Dezenas de pessoas trans e não-binárias recebem sentenças de requalificação civil em ação do Programa Justiça Itinerante em Niterói
“Agora eu vou ser feliz de verdade! Eu vou me encontrar e seguir meu sonho de fazer uma carreira militar e terminar minha faculdade sendo eu mesmo, sem precisar ter vergonha de ser identificado por outro nome na chamada!”, afirmou, orgulhoso, Nicolas Eduardo de Moura Ribeiro, de 24 anos, que não escondia a alegria e ansiedade, momentos antes de receber a esperada sentença de requalificação civil.

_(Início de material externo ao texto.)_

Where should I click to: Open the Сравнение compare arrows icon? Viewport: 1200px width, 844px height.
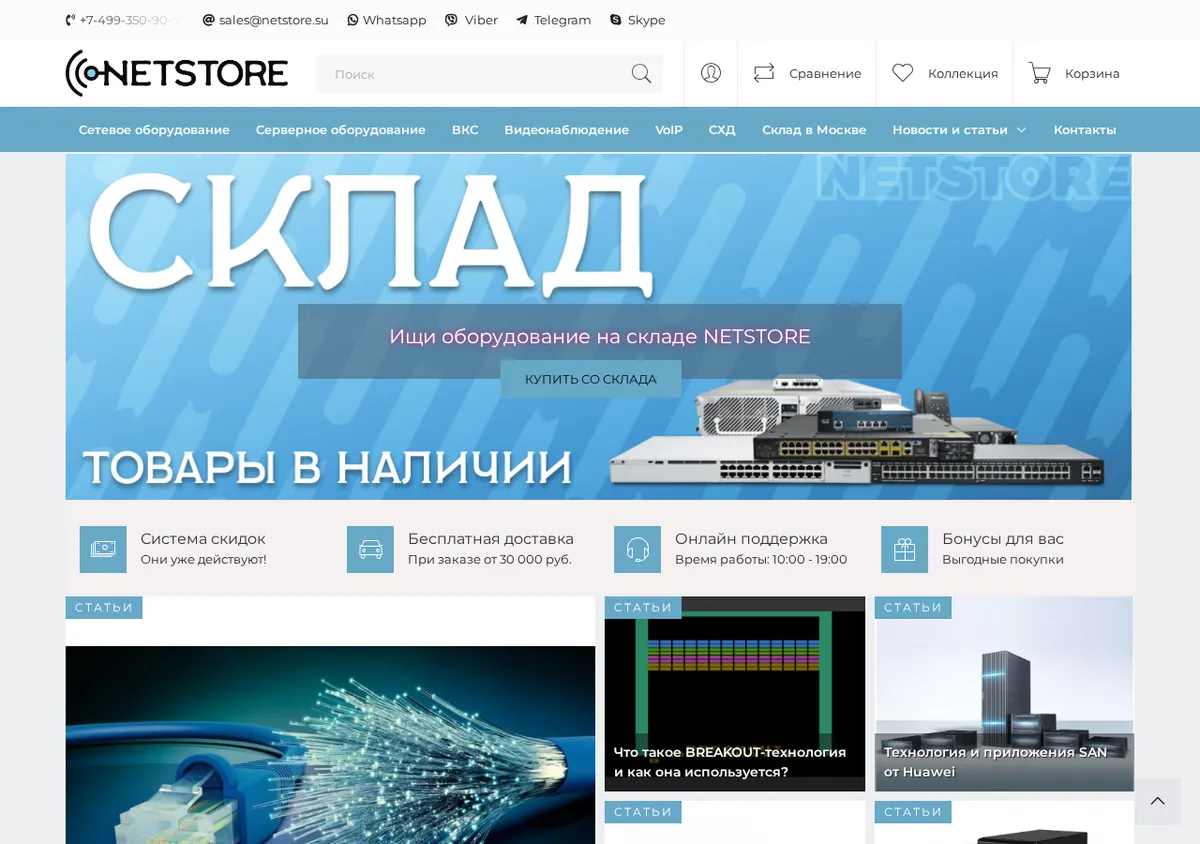(764, 73)
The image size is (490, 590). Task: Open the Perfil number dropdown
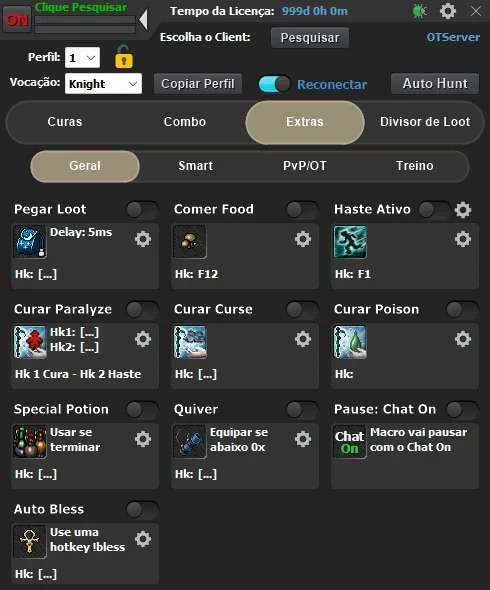pyautogui.click(x=82, y=58)
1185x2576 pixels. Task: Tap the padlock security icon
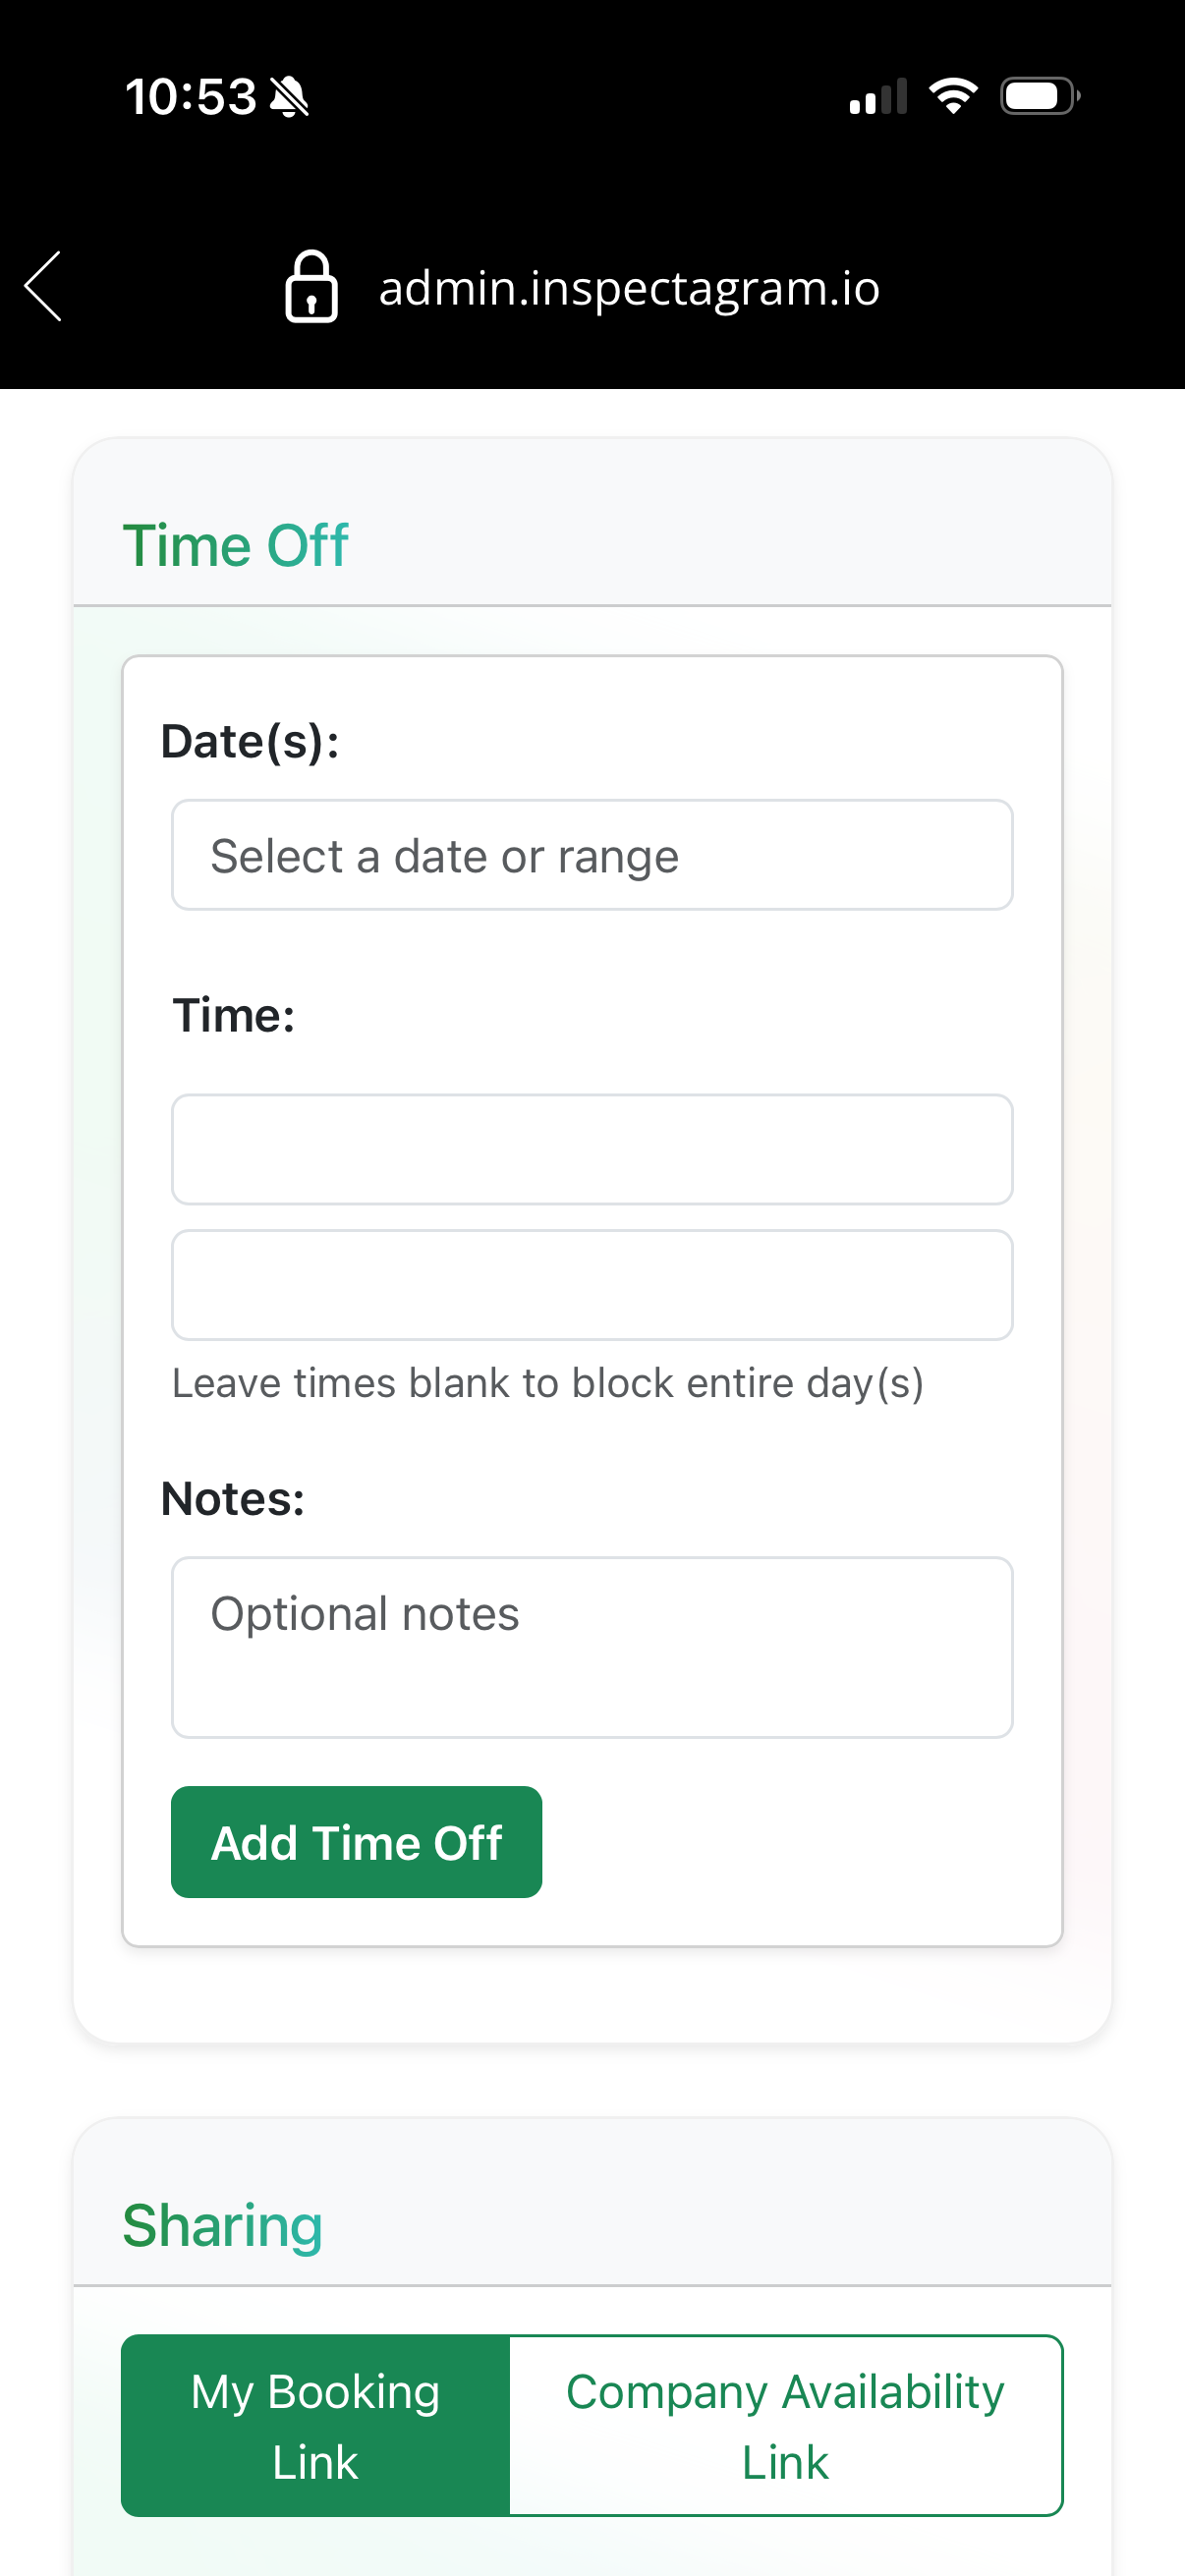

Após receber sua sentença de requalificação civil, Nicolas anunciou que vai em busca de seus sonhos, como a da carreira militar
Nicolas e outras 71 pessoas trans e não-binárias participaram, na manhã desta sexta-feira (20/10), do 9º Evento de Requalificação Civil voltado para o atendimento jurídico da população LGBTQIA+, promovido pelo Programa Justiça Itinerante do Tribunal de Justiça do Estado do Rio de Janeiro em parceria com o Núcleo de Defesa dos Direitos Homoafetivos e Diversidade Sexual (Nudiversis) da Defensoria Pública do Rio. O evento aconteceu no Fórum de Niterói e reuniu pessoas do município e, também, de São Gonçalo, Itaboraí e Maricá.
Nascido em uma família de militares e criado em Jacarepaguá, na Zona Oeste do Rio, Nicolas conta que foi educado seguindo padrões muito rígidos. E que se tornaram ainda mais tensos, quando se descobriu trans, em 2015, quando tinha 16 anos. Mas para sua surpresa, foi dos seus avós, ele militar e ela católica fervorosa, que recebeu o apoio incondicional para que ele conquistasse o sonho dele ser reconhecido como realmente era.
“O regime lá de casa sempre foi rígido e tenso. E as primeiras pessoas que desconfiaram e me perceberam, foram meu avô, um militar, e minha avó, uma ultracatólica. Isso aconteceu em 2015, quando eu tinha 16 anos, e já entendia o que eu era. E meu avô me apoiou. Desde o início me acompanhou em todas as consultas, meu primeiro corte de cabelo foi ele quem pagou. E o sonho da minha avó sempre foi ter uma neta. Mas ela chegou para mim e disse: ‘Você é meu maior sonho, sendo esse menino”. Foi meu avô quem escolheu meu nome, Nicolas, pois disse que lembrava o Natal”, contou Nicolas.
E o sonho de conquistar o direito de ter uma identificação oficial de como realmente se sente também se tornou realidade para Thales Mendes, de 33 anos, que participou do evento, sendo acompanhado pelo irmão, o advogado Rafael Mendes Pereira, que fez questão de comparecer para apoiar seu irmão.
Thales começou sua transição de gênero em 2019 e revelou que também recebeu o apoio da família em todo o processo para conquista do novo ideal.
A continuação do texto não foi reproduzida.